At the beginning of Matthew 18, the disciples are arguing about who is the greatest. In answer, Jesus gets a child to stand in the middle of them and says: “You need to change and become like a child or you will never enter the kingdom of heaven.” When Jesus tells his disciples to change and become like children, he knows what he is talking about. He himself became a child. In some ways that was unnecessary - God could have entered the world as a fully formed adult human being. However, the Christian God came to Earth as a baby - he grew up like everyone else. Imagine God, whose word called light into being, learning to speak, discovering how to form vowels and consonants. Imagine God who knitted DNA together, feeding crumbs to birds or stroking a horse. Imagine God, who made all good things, and gave us the capacity to enjoy them, tasting bread and butter, or playing in the mud with his friends. This world is amazing. Children haven’t learned to forget that yet. God became a child and appreciated this world from a child’s perspective. We should copy his example.

Some of our young people come from pressurised households, where the importance of achievement is put on them from a young age. They might feel the pressure to succeed in their exams years before they are due to sit them. They might be given lots of opportunities - dance, drama, music, sport - but often these activities are all purposeful - they are all about achievement, so they aren’t true opportunities to play. These young people need to know the joy of play for its own sake, with no purpose or agenda.
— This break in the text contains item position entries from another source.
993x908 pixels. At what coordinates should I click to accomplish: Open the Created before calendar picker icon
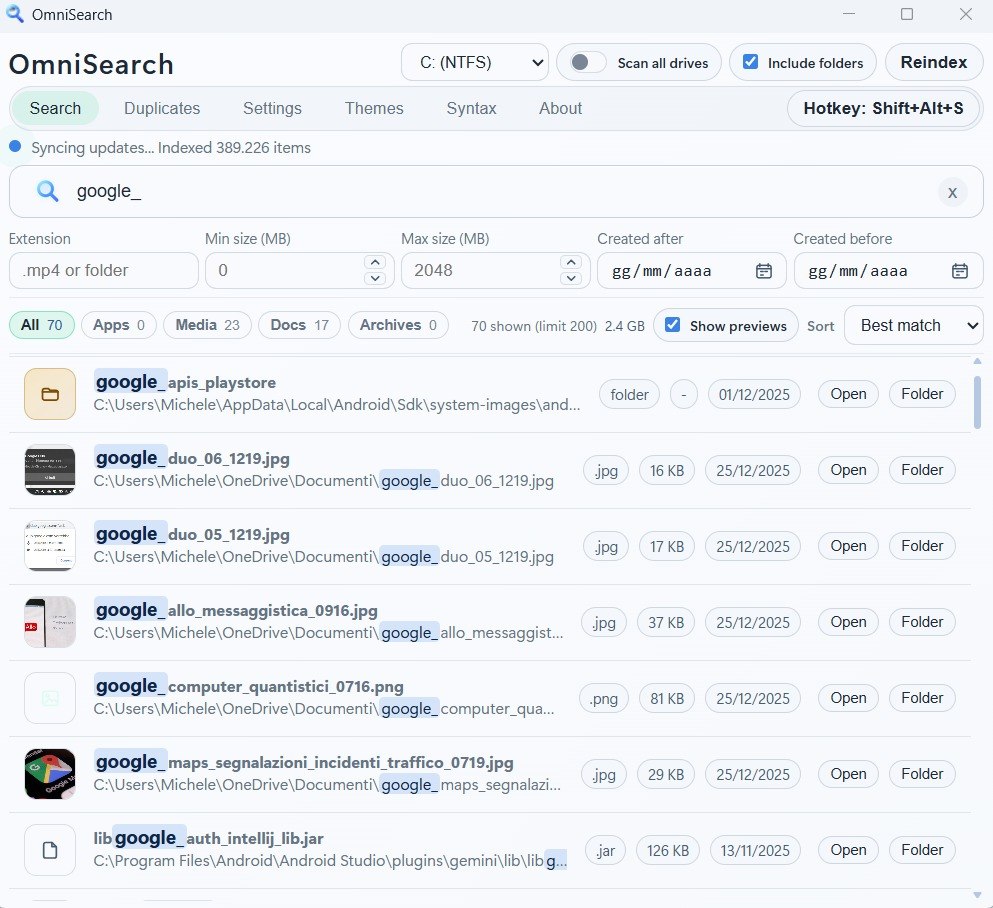coord(960,270)
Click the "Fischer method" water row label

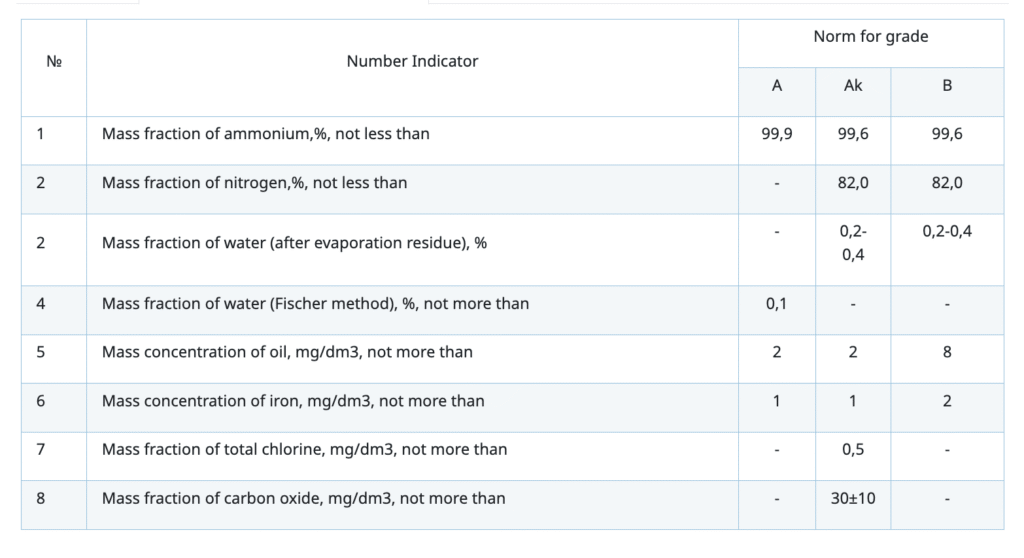point(315,303)
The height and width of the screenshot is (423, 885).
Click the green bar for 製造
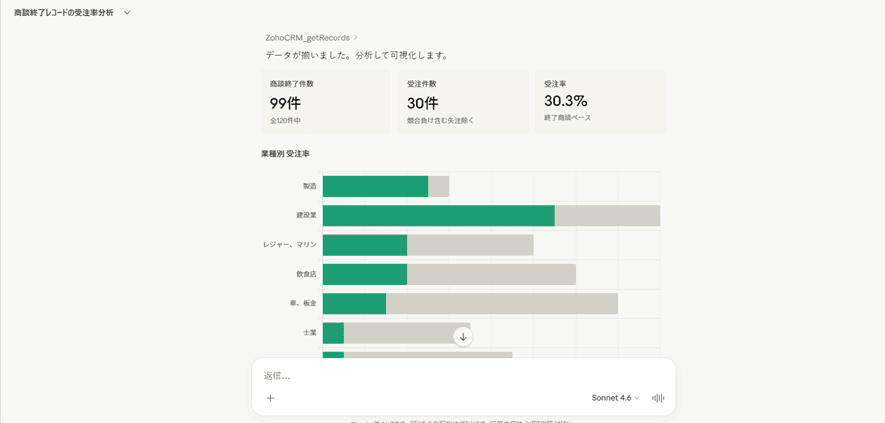pyautogui.click(x=375, y=187)
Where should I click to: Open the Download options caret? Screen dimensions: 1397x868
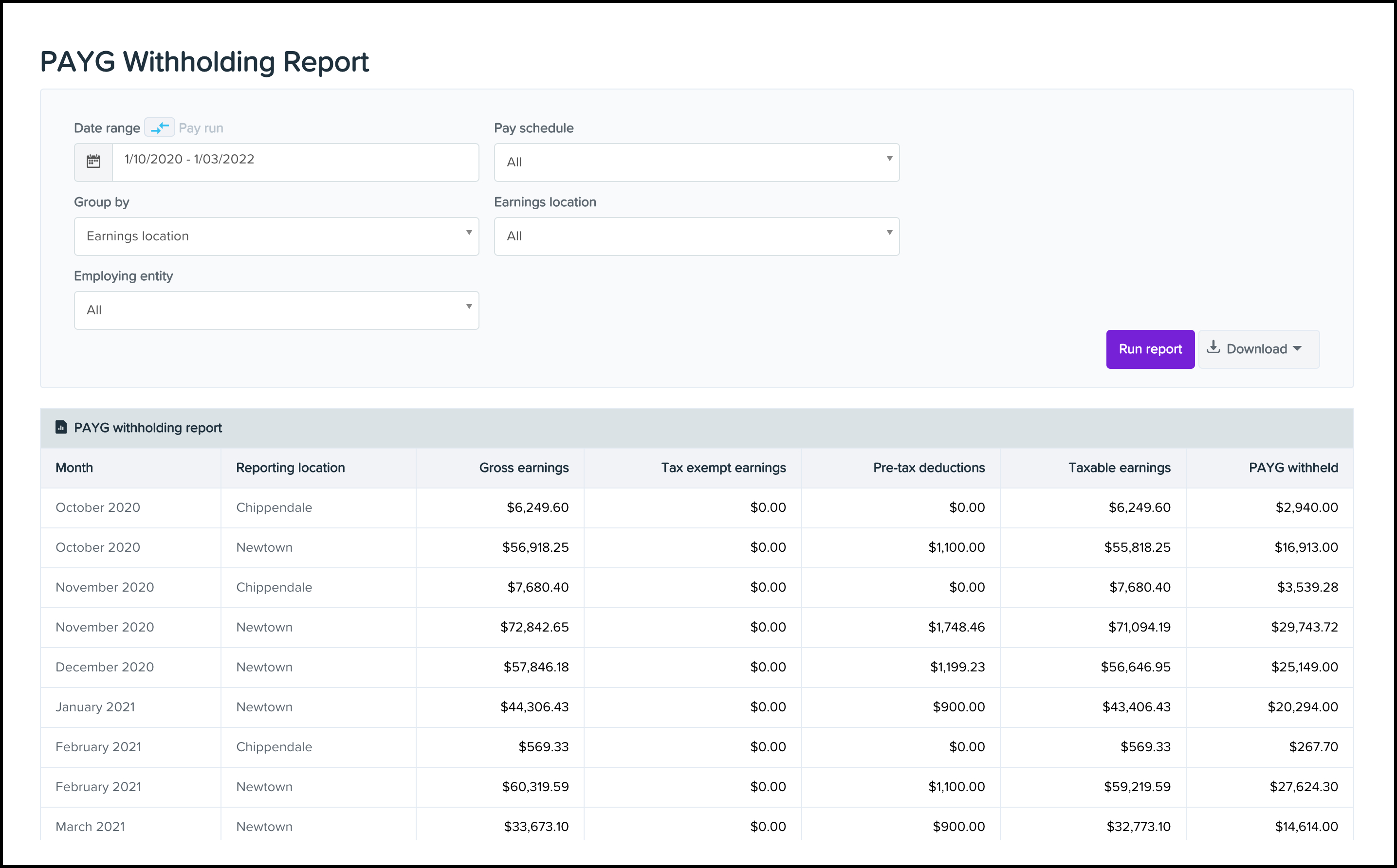1297,349
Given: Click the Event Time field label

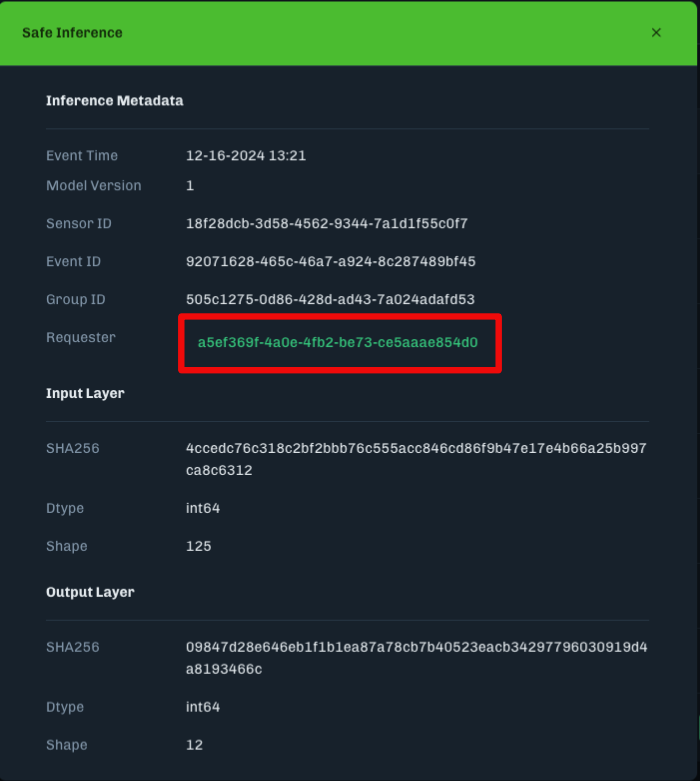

Other young people that we work with might have skewed perceptions of what safe play looks like. Perhaps they have experiences of being victimised, and so in their minds play always involves making someone look stupid or shaming them. Their understanding of play might involve taking dangerous risks. These young people need to know the innocence of play - games that release endorphins in safe ways, that don’t risk harming themselves or others.

How do you teach this? By engaging in play, by doing things that are fun just for their own sake: not to get better grades, to put something on a UCAS form, to solve people’s problems or even to help people to become Christians: it is important just to play because it is great to be alive and this world is full of wonder.

One of our young people was telling me recently that a group of 15-17-year-olds from church had been hanging out at her house. She said that they spent all afternoon competing over who could do the best tricks on the trampoline and drinking apple juice. That is exactly what being a teenager should be about: jumping on the trampoline and drinking apple juice. Not spending all summer doing homework; not drinking cider in the park at midnight. Trampolines and apple juice. Let’s start a movement around that.

Can you step into the child role when the situation requires it? Do you often laugh with your young people? Have they ever seen you be silly, or do something just for the pure, sheer joy of being alive? Do you see your role purely as supervisor or coach, and not as someone who can just be really fun to be around? Do you take joy in the world and in the sheer, marvellous fact that we are all breathing in and out?

If this doesn’t come very naturally to you, get people in your team to help you. Find the people who do this well and get them to do it, and watch and learn so you can put it into practice yourself.

Parent, adult, child

Whether we find it most natural to act from the parent, the adult or the child parts of our personalities, all of them are good, and there is a place for each of them in our ministry. The tricky bit is to work out when each one is appropriate. But getting it right is worth the effort. When we know what each situation requires of us, it’s then we’ll have something really valuable to pass on to our children and young people.